Do birth balls actually shorten labor or just help with comfort?

Both—and the evidence is stronger than many people expect. A 2025 updated meta-analysis of 10 randomized controlled trials involving 1,008 women, published in PubMed Central, found that birthing ball exercises reduced cesarean delivery rates (RR 0.55), reduced labor pain by approximately 20% at both 4 cm and 8 cm dilation, and shortened the first stage of labor by more than 130 minutes. The mechanism is mechanical: upright sitting and hip-rocking on the ball promote fetal descent, widen the pelvic outlet, and increase uterine blood flow. For sizing, your hips should sit slightly higher than your knees when seated with feet flat—roughly 55 cm for women under 5 ft 3 in, 65 cm for most women, and 75 cm for those above 5 ft 10 in. Many hospital labor wards stock them, but confirm in advance.

Can mindfulness or hypnobirthing actually reduce labor pain?

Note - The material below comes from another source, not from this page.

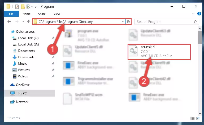Open the Customize Quick Access Toolbar dropdown
204x125 pixels.
(36, 7)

The evidence here has become meaningfully stronger. A 2024 systematic review and meta-analysis, indexed in PubMed Central, found that mindfulness-based interventions significantly reduced labor pain intensity (standardized mean difference −1.22), shortened total labor duration (SMD −1.03), and reduced cesarean section rates (RR 0.58) compared with standard care. A separate 2025 meta-analysis confirmed that hypnosis and mindfulness showed the largest effect sizes among mind-body approaches for labor pain. The practical catch: these approaches require prenatal preparation—most clinical programs recommend beginning formal practice by 28–32 weeks of gestation to build the skills needed before labor begins. Mindfulness-Based Childbirth and Parenting (MBCP) programs and hypnobirthing courses are the most studied formats. They carry no drug exposure, no side effects, and work well layered with physical comfort measures.